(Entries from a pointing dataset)

■ ■ ■

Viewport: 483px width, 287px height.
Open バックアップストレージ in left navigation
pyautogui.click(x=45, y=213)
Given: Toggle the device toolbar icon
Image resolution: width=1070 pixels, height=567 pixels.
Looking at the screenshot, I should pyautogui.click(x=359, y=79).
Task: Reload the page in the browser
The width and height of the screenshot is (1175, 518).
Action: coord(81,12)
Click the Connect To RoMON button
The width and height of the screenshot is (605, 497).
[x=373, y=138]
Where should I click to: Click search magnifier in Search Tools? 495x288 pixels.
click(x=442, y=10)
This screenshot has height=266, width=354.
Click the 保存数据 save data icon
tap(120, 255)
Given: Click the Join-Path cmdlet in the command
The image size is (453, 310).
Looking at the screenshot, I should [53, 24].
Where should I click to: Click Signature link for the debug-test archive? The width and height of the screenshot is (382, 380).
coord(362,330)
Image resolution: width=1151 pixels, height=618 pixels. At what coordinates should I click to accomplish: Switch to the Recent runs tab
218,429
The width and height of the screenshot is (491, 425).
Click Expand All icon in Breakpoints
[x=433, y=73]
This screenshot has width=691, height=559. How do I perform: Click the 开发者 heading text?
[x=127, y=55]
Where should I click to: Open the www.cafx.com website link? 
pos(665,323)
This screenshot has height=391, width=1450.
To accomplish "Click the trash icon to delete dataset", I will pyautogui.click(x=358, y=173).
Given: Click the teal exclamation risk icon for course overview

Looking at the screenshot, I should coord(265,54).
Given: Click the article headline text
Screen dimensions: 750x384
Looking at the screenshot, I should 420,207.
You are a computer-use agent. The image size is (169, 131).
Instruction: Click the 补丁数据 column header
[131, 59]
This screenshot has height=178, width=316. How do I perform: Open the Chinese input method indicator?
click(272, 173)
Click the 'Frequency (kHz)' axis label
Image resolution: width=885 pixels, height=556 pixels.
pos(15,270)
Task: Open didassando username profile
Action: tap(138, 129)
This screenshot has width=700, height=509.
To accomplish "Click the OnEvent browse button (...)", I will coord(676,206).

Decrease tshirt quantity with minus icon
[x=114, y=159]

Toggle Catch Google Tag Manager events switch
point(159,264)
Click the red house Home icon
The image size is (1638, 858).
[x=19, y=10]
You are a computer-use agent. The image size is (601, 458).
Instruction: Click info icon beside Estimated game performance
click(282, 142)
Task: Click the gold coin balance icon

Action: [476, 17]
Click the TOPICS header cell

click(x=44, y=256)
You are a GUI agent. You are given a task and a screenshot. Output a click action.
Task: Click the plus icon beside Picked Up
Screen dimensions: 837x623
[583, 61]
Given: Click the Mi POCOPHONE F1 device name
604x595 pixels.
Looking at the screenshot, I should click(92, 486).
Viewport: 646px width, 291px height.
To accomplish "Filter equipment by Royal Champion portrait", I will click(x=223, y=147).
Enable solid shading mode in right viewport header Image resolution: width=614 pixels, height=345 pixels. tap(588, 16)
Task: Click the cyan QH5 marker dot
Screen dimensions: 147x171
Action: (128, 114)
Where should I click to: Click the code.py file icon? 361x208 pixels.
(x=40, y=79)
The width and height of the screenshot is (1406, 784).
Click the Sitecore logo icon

■ ■ ■

How many lines of the entries above contain the string "Where"? Reply with the number alone.

### Full response
4